Thursday, 7 May 2009

Tonno di Coniglio


After the lovely rabbit salad that I had on St George's Day, I decided that I wanted to make one myself. As it happened, I had a rabbit in the freezer. I remembered eating a marinated rabbit salad once that was described as tonno di coniglio (rabbit cooked like tuna), which was precisely the effect I was going for.

Judy Witt showed me the way with her very straightforward recipe. A few days to marinade and there it was.

In a salad with lovely tender mixed leaves, some marinated artichoke hearts and some chopped up pork scratchings to give a crunch, and a splash of sherry vinegar to dress, it made a lovely light lunch. The rabbit comes out with a very similar texture to tinned tuna, but tastes like chicken.

Tuesday, 5 May 2009

Monday, 4 May 2009

Baked Fig & Pistachio Cheesecake

We were going to have dinner with friends. I said I'd bring a dessert. I liked the sound of Nigel Slater's Pistachio Yoghurt Cheesecake, but I thought "barely firm enough to cut" didn't sound very transportable.

So I took the flavours from that recipe of yoghurt, pistachios and dried figs and concocted a baked cheesecake. Very successfully, too.

Baked fig and pistachio cheesecake

Biscuit base

80g unsalted butter, melted
210g shortbread biscuits
60g pistachios

Filling

600g cream cheese, at room temperature
4 tbs well-flavoured honey
80g dried figs, chopped
2tbs sherry
60g pistachios, chopped
60g dried sour cherries
3 eggs
3 tbsp plain flour
150g Greek yoghurt
1 tsp vanilla essence

1 Lightly grease a 20cm spring-form cake tin with a little of the melted butter. Wrap the outside of the tin in foil.

2 Melt the butter gently in a small pan on a low heat. Roughly break up the biscuits and place them in a food processor with the pistachios. Pulse for a couple of minutes until it resembles fine crumbs, with coarser chunks of pistachio. Pour in the melted butter and process for 30 seconds to combine.

3 Put the biscuit mixture into the base of the tin, using the back of a tablespoon to smooth the surface evenly. Place in the fridge for 30 minutes.

4 Soak the chopped dried figs in the sherry for 30 minutes.

5 Place the cream cheese, honey and yoghurt in a bowl and beat until smooth. Add the figs and sherry, roughly chopped pistachios and dried cherries. Add the eggs, one at a time, beating well after each addition. Add the flour and vanilla essence, and beat until well combined.

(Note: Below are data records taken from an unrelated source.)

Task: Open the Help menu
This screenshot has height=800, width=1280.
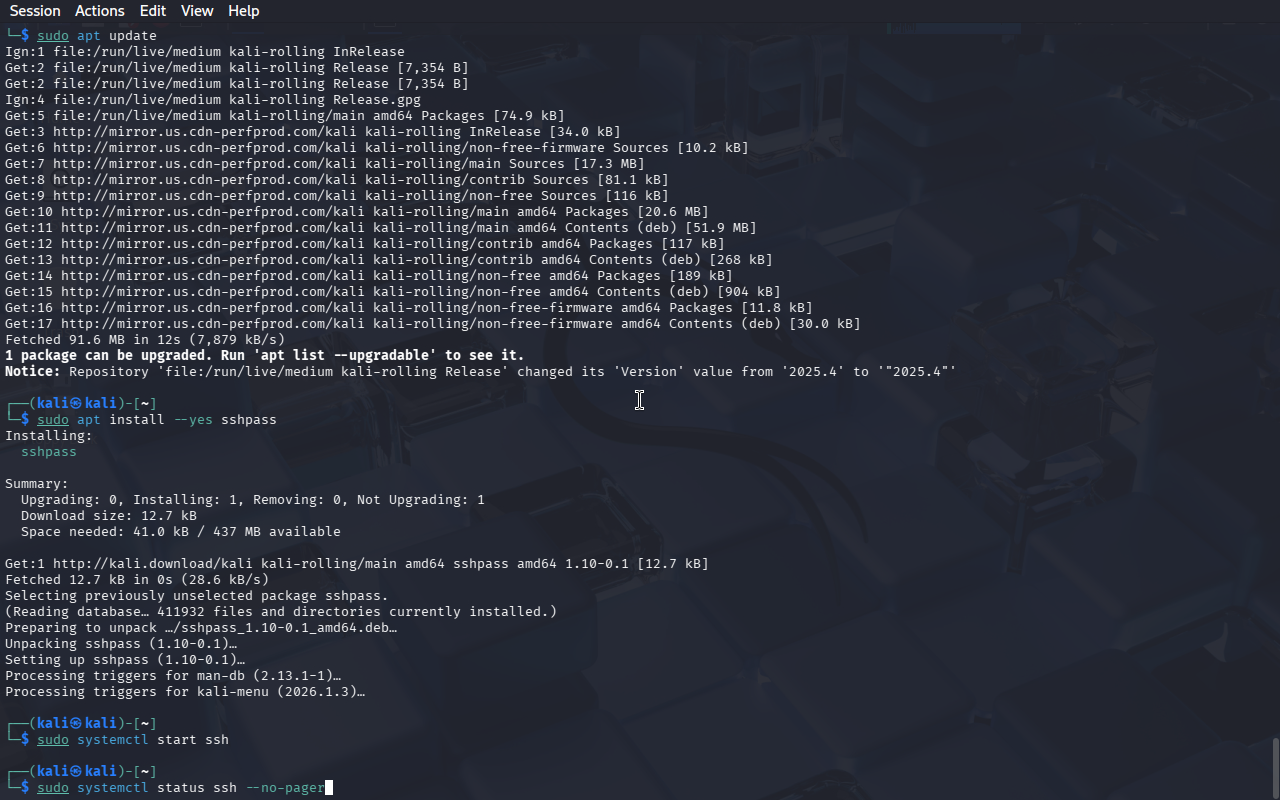Action: pyautogui.click(x=244, y=11)
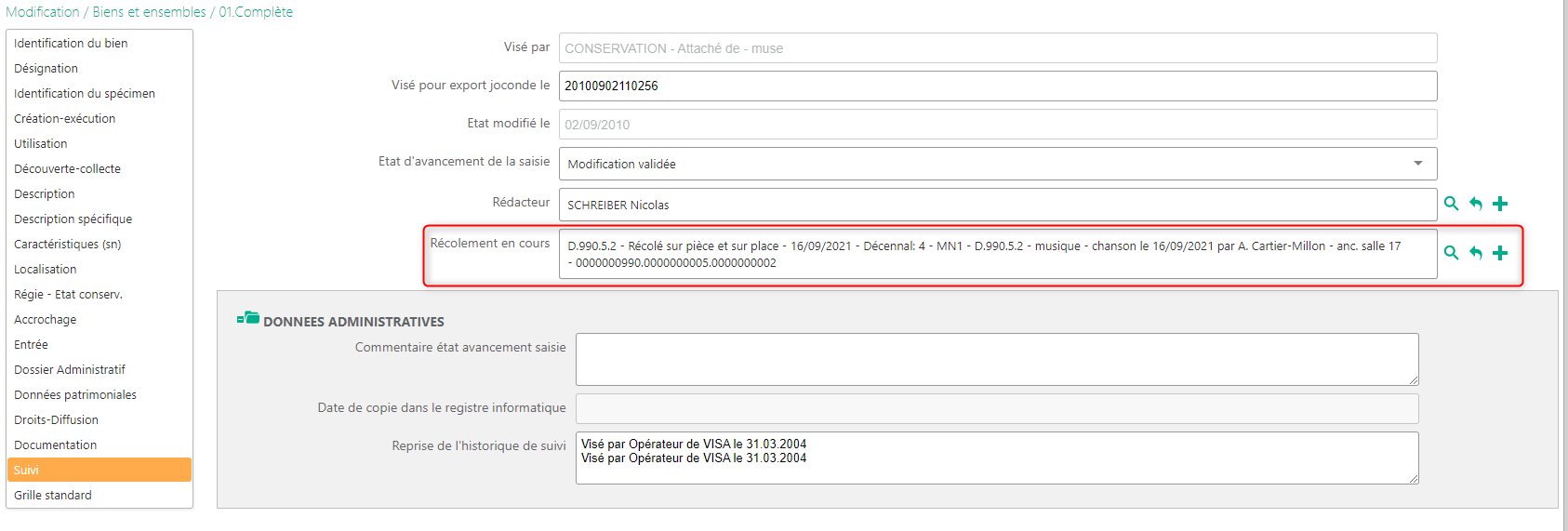Switch to the Documentation section
The height and width of the screenshot is (531, 1568).
tap(55, 445)
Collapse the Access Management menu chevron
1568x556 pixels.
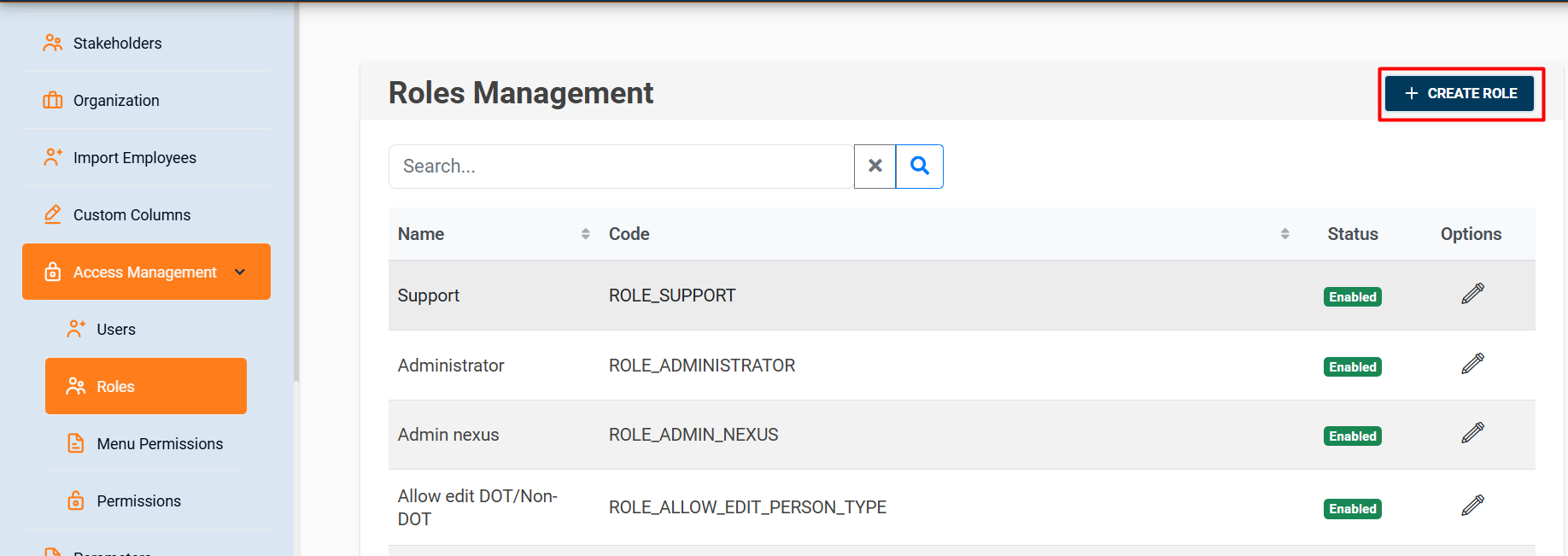point(240,272)
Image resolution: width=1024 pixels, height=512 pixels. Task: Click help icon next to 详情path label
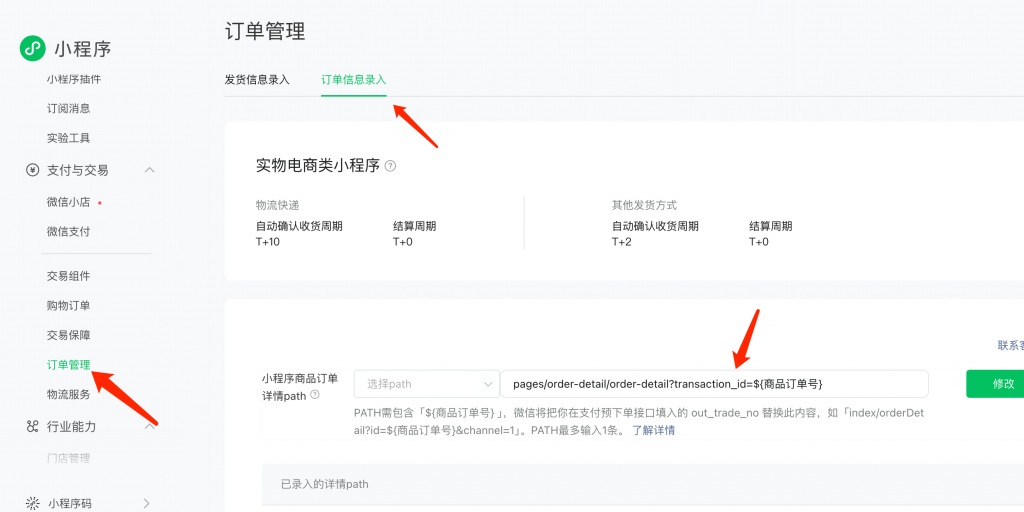pyautogui.click(x=315, y=395)
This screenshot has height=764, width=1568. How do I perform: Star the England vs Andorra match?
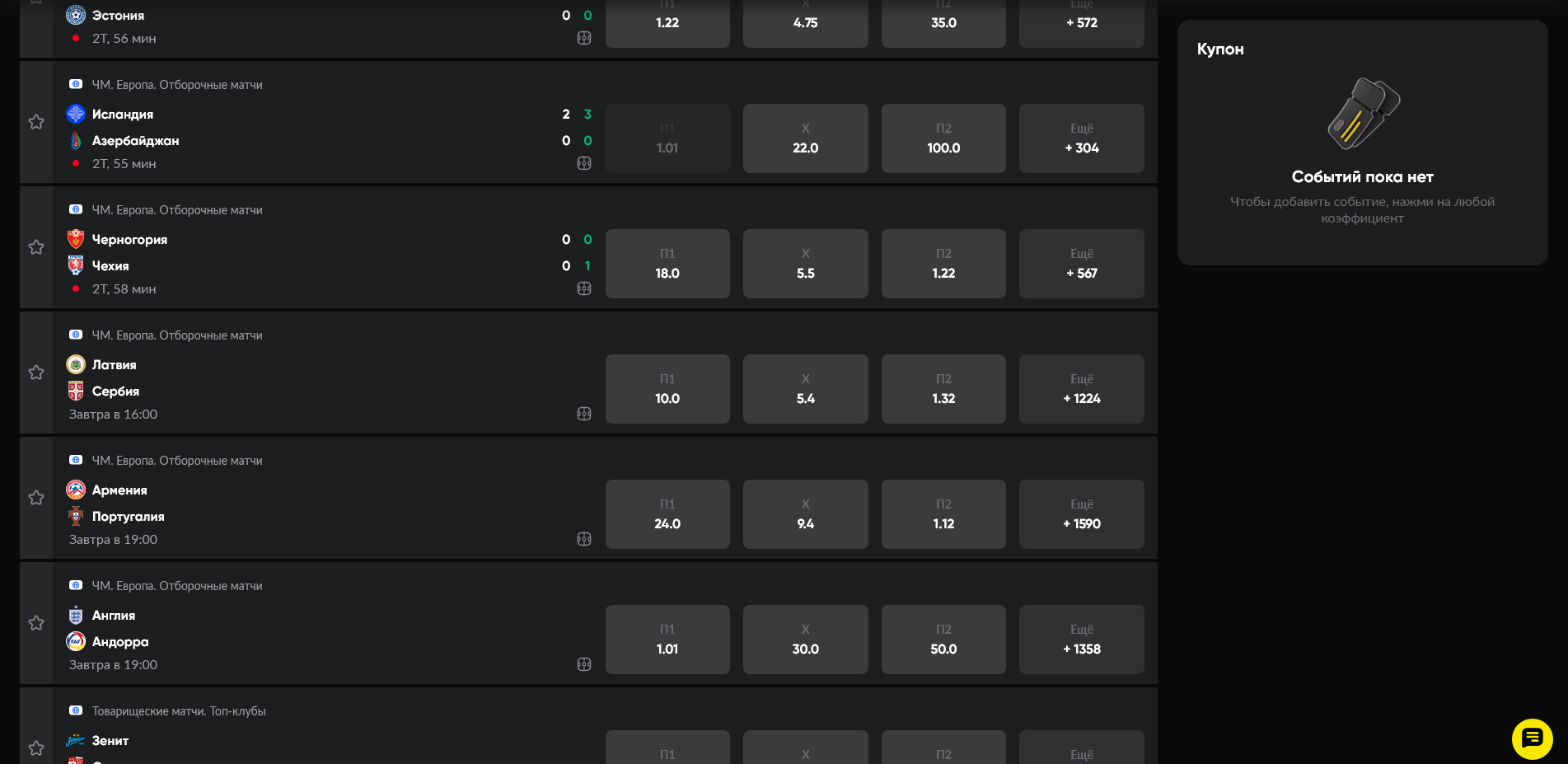click(x=36, y=623)
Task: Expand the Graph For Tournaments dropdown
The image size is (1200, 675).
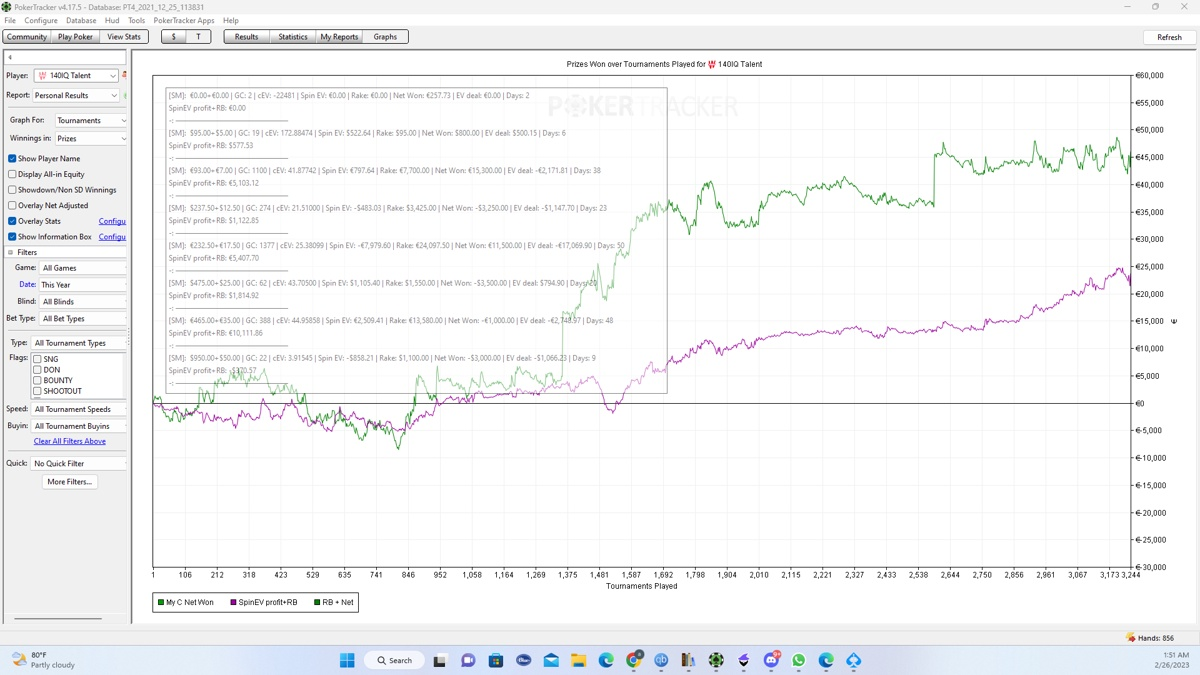Action: point(91,121)
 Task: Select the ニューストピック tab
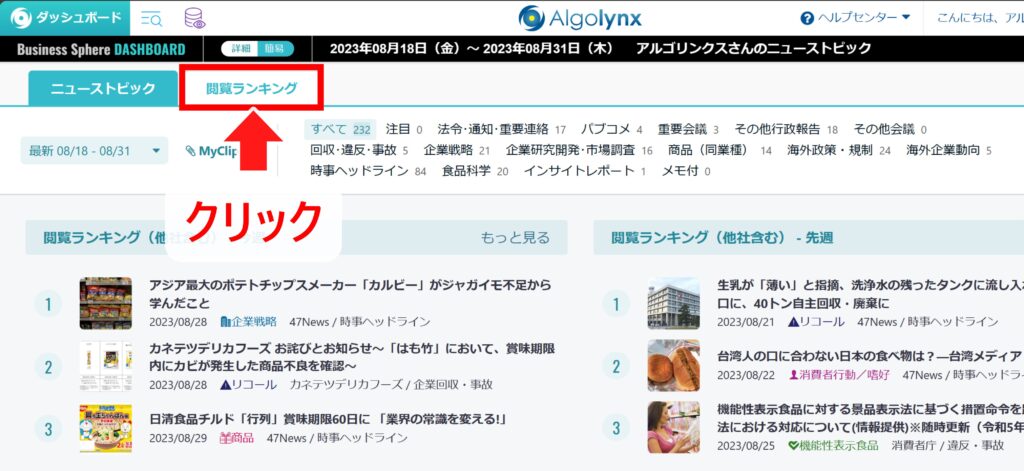tap(103, 88)
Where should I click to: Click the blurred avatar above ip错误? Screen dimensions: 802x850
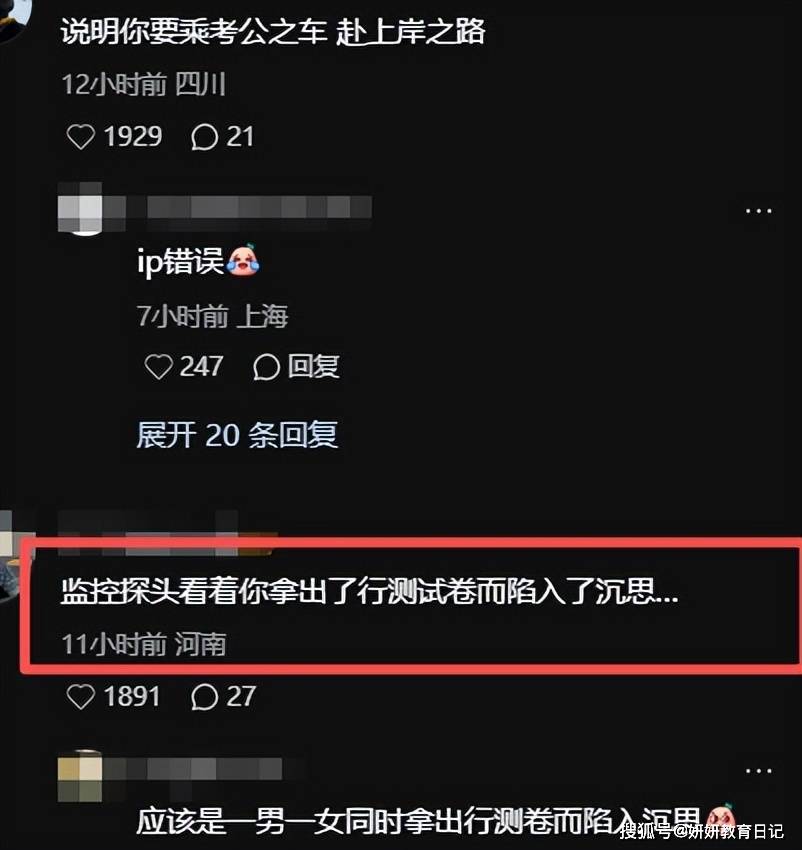coord(80,208)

6 Place the foil-wrapped tin in a large roasting dish and pour hot water to come half way up the side (not higher than the foil). Pour the filling into the tin and bake in a low oven at 150C for 1 hour. When cooked, the cheesecake should be well risen, with a golden-brown top. It should feel slightly firm to touch - if the mixture still appears wet, continue to bake a little longer. When cooked, turn off the oven and allow the cheesecake to cool in the oven, with the door open. When completely cool, place in the fridge. Decorate with pistachio brittle and some quartered dried figs.